There are some things you know you'll never see. Mike Krzyzewski Night at the Dean Smith Center. Barry Bonds sharing a limo with San Francisco Chronicle writers Mark Fainaru-Wada and Lance Williams. Don Zimmer in a thong. These are givens.

But I have to admit to doing a triple take when I saw page 25E of Monday's edition of USA Today. There in the top right-hand corner was a box listing the odds of each of the 65 teams to win the NCAA Tournament, as determined by noted oddsmaker Danny Sheridan.

and Duke: 4-1. Sounds about right.

Villanova: 7-1. Fair enough.

Texas and Memphis: 8-1. No argument here.

Oral Roberts: 5 sextillion-1. Huh? Are those odds or the title of a Jenna Jameson movie?

Albany: 1 sextillion-1.

Davidson: 25 billion-1.

Belmont: 10 billion-1.

Winthrop: 5 billion-1.

A sextillion, for the mathematics impaired, is 1,000,000,000,000,000,000,000. It's a trillion billion. It's a lot. And yet, that's the number Sheridan came up with for Oral Roberts.

"He's never seen us play," ORU coach Scott Sutton said.

Maybe not, but Sheridan still made the 16th-seeded Golden Eagles the longest of March Madness longshots. Not even God -- and he presumably has season tickets to ORU's games -- would take those odds.

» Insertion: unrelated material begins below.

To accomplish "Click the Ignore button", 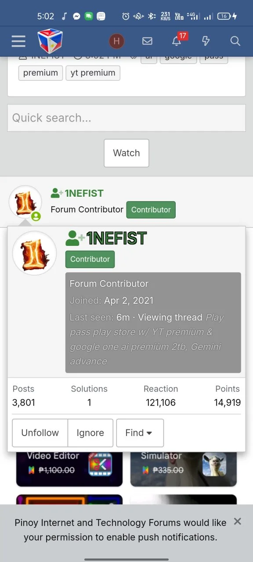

"We're not thinking about winning the NCAA Tournament right now," Sutton said. "We're thinking about trying to prepare our team to beat [No. 1-seed] Memphis. We'd have to play a flawless game and Memphis would have to be a little off. You've never seen a 16-seed beat a No. 1 seed. They'd be talking about you for years to come. I told my players that."

Forget about one upset. How about six of them? Do that, and my little $2 bet turns me into the richest person in the universe.

"At least we have an opportunity," Sutton said.

Or as Davidson coach Bob McKillop, whose 15th-seeded Wildcats face Ohio State in the opening round, so eloquently put it: "The odds of winning a tournament while not being in it are infinitesimal."

This is true, except that Sheridan is basically saying that Louisville, which is playing in the NIT, has about the same chance of winning the NCAA Tournament as Davidson. The odds aren't much better for Winthrop.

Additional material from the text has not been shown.